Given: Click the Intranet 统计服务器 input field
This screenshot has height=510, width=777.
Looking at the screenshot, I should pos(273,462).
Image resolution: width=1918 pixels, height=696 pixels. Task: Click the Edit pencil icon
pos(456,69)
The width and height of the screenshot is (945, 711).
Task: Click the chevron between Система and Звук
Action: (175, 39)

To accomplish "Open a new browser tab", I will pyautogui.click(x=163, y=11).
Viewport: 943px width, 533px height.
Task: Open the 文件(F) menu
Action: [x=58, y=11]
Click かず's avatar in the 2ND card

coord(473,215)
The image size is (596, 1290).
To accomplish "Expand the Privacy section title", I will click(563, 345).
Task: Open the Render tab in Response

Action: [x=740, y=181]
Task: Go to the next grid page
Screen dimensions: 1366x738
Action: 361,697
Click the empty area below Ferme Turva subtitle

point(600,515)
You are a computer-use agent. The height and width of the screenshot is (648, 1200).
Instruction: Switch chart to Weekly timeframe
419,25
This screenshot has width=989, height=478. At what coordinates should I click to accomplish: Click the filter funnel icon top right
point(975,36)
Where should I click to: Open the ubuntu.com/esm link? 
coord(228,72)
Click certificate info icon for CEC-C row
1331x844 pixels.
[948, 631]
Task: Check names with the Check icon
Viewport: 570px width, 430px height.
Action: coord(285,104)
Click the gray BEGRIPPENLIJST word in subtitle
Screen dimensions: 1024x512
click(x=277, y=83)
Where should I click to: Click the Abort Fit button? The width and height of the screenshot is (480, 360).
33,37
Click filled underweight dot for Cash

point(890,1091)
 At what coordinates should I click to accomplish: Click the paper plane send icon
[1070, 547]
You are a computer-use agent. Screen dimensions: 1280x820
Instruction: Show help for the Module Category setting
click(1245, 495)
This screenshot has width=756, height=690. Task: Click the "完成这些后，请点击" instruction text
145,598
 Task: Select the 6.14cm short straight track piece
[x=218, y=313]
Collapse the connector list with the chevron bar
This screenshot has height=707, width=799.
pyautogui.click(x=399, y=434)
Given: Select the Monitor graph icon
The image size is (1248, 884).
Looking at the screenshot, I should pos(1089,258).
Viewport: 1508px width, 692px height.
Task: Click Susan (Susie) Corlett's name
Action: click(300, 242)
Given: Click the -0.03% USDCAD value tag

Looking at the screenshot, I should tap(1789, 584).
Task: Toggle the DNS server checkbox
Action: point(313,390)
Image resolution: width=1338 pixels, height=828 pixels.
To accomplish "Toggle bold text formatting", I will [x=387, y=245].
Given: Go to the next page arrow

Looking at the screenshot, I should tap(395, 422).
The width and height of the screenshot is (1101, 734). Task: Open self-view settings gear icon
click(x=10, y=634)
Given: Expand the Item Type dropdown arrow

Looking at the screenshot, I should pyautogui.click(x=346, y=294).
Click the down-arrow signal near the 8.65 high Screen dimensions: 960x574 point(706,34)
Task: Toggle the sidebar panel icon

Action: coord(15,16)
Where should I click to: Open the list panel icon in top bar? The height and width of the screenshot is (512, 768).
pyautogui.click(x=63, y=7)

◆ **WHAT YOU ARE ASKED TO DO**:
Output, exactly and in full, the lines from the start of the entries above through the line that contains "The image size is (596, 1290).".

◆ **OUTPUT OF THE EXERCISE**:
Given: Click the Intranet 统计服务器 input field
This screenshot has height=510, width=777.
Looking at the screenshot, I should pos(273,462).
Image resolution: width=1918 pixels, height=696 pixels. Task: Click the Edit pencil icon
pos(456,69)
The width and height of the screenshot is (945, 711).
Task: Click the chevron between Система and Звук
Action: (175, 39)

To accomplish "Open a new browser tab", I will pyautogui.click(x=163, y=11).
Viewport: 943px width, 533px height.
Task: Open the 文件(F) menu
Action: [x=58, y=11]
Click かず's avatar in the 2ND card

coord(473,215)
The image size is (596, 1290).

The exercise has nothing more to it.